JOHN EGERTON CHRISTMAS PIPER
1903 – 1992
Nursery Frieze- Landscape
Frame size: 29 x 58½ inches / 73.5 x 148.5 cm
John Egerton Christmas Piper was born 13th December 1903 in Epsom, Surrey, he was the son of a solicitor, He was educated at Epsom College and trained at the Richmond School of Art, followed by the Royal College of Art in London. He turned from abstraction early in his career, concentrating on a more naturalistic but distinctive approach.
As a child, John Piper lived in Epsom which was, in those days, in the countryside. He would go exploring on his bike, and would draw and paint pictures of old churches and monuments on the way. He started making his own guide books at a young age, complete with pictures and information. He studied at Epsom College. He did not like the college but found refuge in the art school. When it came to finishing at Epsom College, Piper wanted to go to art school, to study to become an artist. However, Piper’s father Charles disagreed, and wanted him to be a solicitor like himself. They formed an agreement that John Piper would work for his father in London for three years, and then could pursue whatever career he chose. However, John failed the law exams. Charles Piper died soon after, so John was free to become an artist. His work often focused on the British landscape, especially churches.

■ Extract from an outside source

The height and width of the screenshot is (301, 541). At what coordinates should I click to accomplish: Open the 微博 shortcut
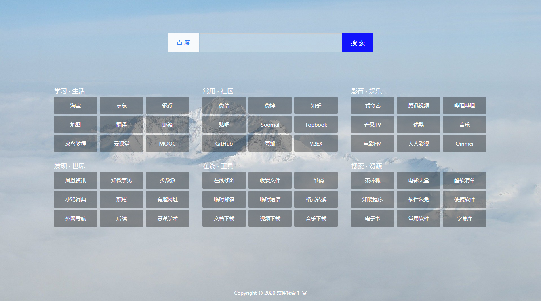pos(270,105)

Piper was appointed an official war artist in World War II from 1940-1942. The morning after the air raid that destroyed Coventry Cathedral, Piper produced his first painting of bomb damage, Interior of Coventry Cathedral now exhibited at the Herbert Art Gallery. Jeffery Daniels in The Times described the painting of the ruins as “all the more poignant for the exclusion of a human element”. It has been described as “Britain’s Guernica”. He collaborated with many others, including the poet John Betjeman (on the Shell Guides), as well as with the potter Geoffrey Eastop and the artist Ben Nicholson. In later years he produced many limited-edition prints.
Along with Patrick Reyntiens he designed the stained glass windows for the new Coventry Cathedral, and later for the Chapel of Robinson College, Cambridge. Washington National Cathedral prominently features his large window, “The Land Is Bright.” He also designed windows for many smaller churches. Piper created tapestries for Chichester Cathedral and Hereford Cathedral. He was a set designer for the theatre, including the Kenton Theatre in Henley and Llandaff Cathedral in Cardiff. He also designed many of the premiere productions of Benjamin Britten’s operas at Glyndebourne Festival Opera, the Royal Opera House, La Fenice and the Aldeburgh Festival, as well as for some of the operas of Alun Hoddinott.
Piper also wrote extensively on modern art in books and articles. With his wife, Myfanwy Piper, he founded the contemporary art journal, Axis.
John Piper died at Fawley Bottom, where he lived in Buckinghamshire, on 28 June 1992. His children include painters Edward Piper and Sebastian Piper, and his grandchildren include painter Luke Piper and sculptor Henry Piper.
This lithograph is illustrated in Art For Everyone Contemporary Lithographs Ltd by Ruth Artmonsky on Page 93. Published by Contemporary Lithographs Ltd, London.